┌─ LESETEXT

Die Frage nach dem Verständnis der Grünen zur Meinungsfreiheit und Toleranz soll hier nicht erläutert werden. Jeder Leser kann sich nach der Lektüre des Spiegel-Interviews von Baerbock seinen eigenen Reim darauf bilden. Interessant ist, wieviel Angst manche transatlantischen Kräfte in Deutschland verspüren, dass sich unter einem Merkel-Nachfolger die festgefahrenen Beziehungen mit Russland verbessern – zumindest normalisieren könnten.

Dabei ist es im nationalen Interesse Deutschlands, auch im gesamteuropäischen Interesse, dass es zwischen dem Westen und Russland nicht zu einem neuen Kalten Krieg kommt, dass beide Seiten in eine Entspannungspolitik eintreten, bestehende Konflikte zu bewältigen suchen, statt sie weiter zu befördern. Bei aller Bündnistreue mit den USA – Deutschland darf sich nicht in den großen weltpolitischen Konflikten der USA mit China und Russland einseitig auf die amerikanische Seite ziehen lassen. Europa braucht einen eigenen Sicherheitsdialog mit konkurrierenden Mächten in der kommenden polyzentrischen Weltordnung.

└─
┌─ VORLIEGENDE ZEILEN

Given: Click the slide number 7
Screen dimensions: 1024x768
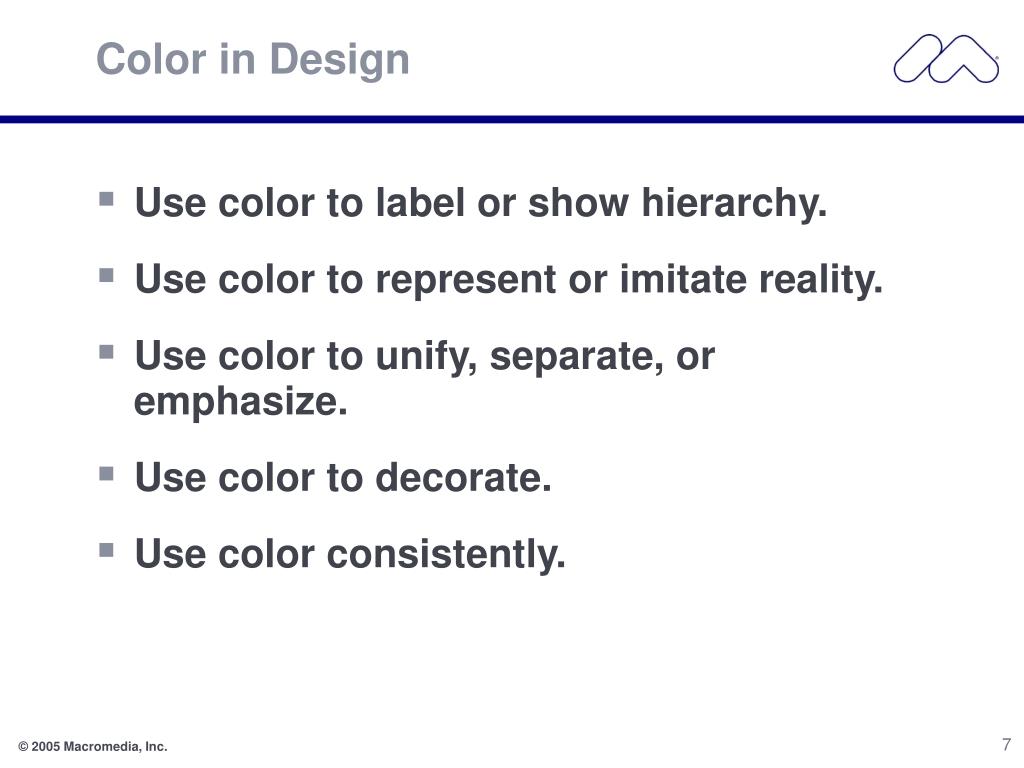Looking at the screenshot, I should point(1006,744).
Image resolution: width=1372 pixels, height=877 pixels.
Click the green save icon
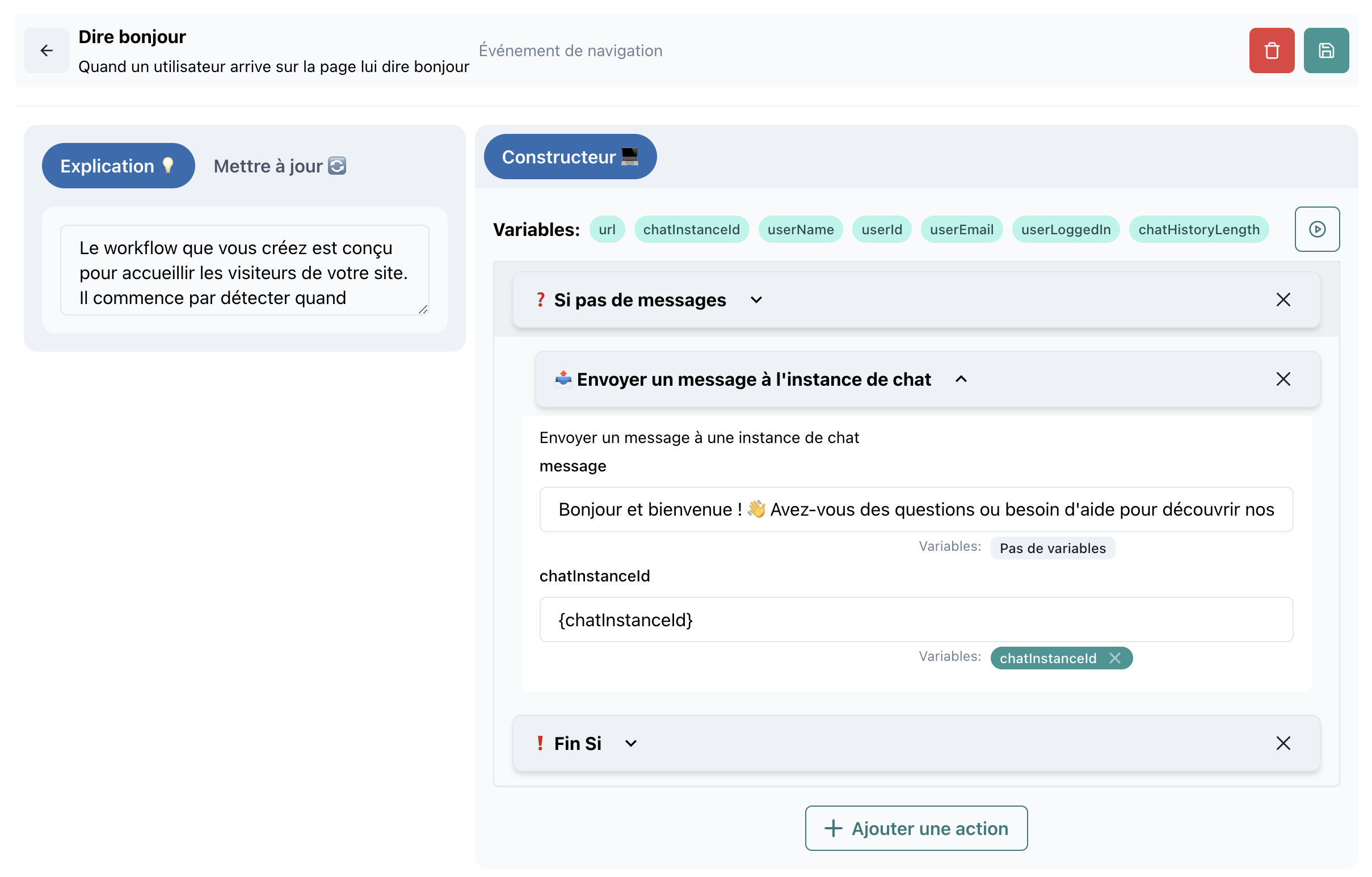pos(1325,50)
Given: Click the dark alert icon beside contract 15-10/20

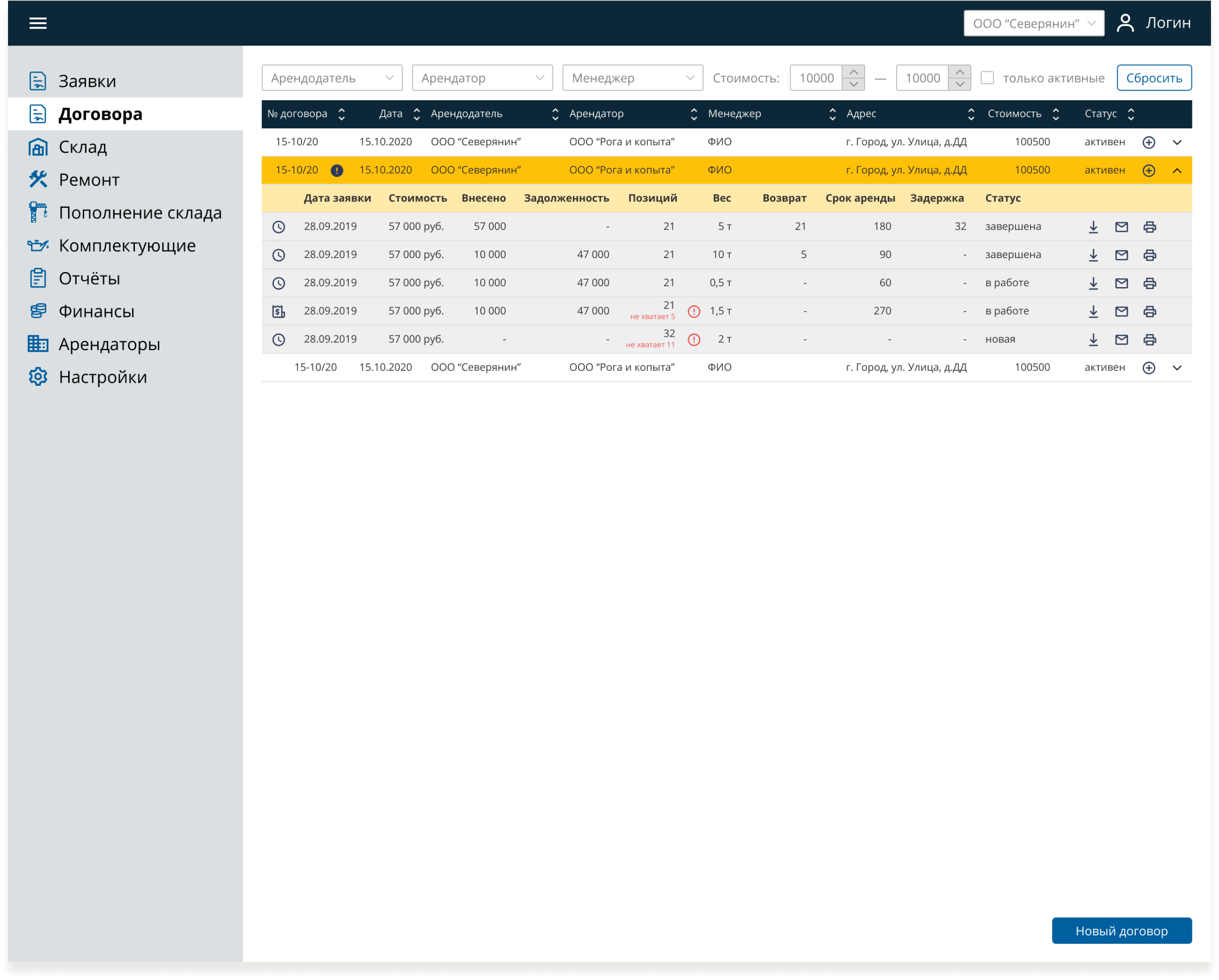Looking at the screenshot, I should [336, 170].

└─
┌─ VORLIEGENDE ZEILEN

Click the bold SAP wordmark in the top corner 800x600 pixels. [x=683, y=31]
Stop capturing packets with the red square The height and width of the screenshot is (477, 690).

└─

Gib aus dem Text über die Beziehungen zu Russland den Abschnitt von „Die Frage nach“ bis „zumindest normalisieren könnten.“ wieder und ersetze darin „Meinungsfreiheit“ durch „Pressefreiheit“. Die Zeilen sind hierfür ohne Belang.

Die Frage nach dem Verständnis der Grünen zur Pressefreiheit und Toleranz soll hier nicht erläutert werden. Jeder Leser kann sich nach der Lektüre des Spiegel-Interviews von Baerbock seinen eigenen Reim darauf bilden. Interessant ist, wieviel Angst manche transatlantischen Kräfte in Deutschland verspüren, dass sich unter einem Merkel-Nachfolger die festgefahrenen Beziehungen mit Russland verbessern – zumindest normalisieren könnten.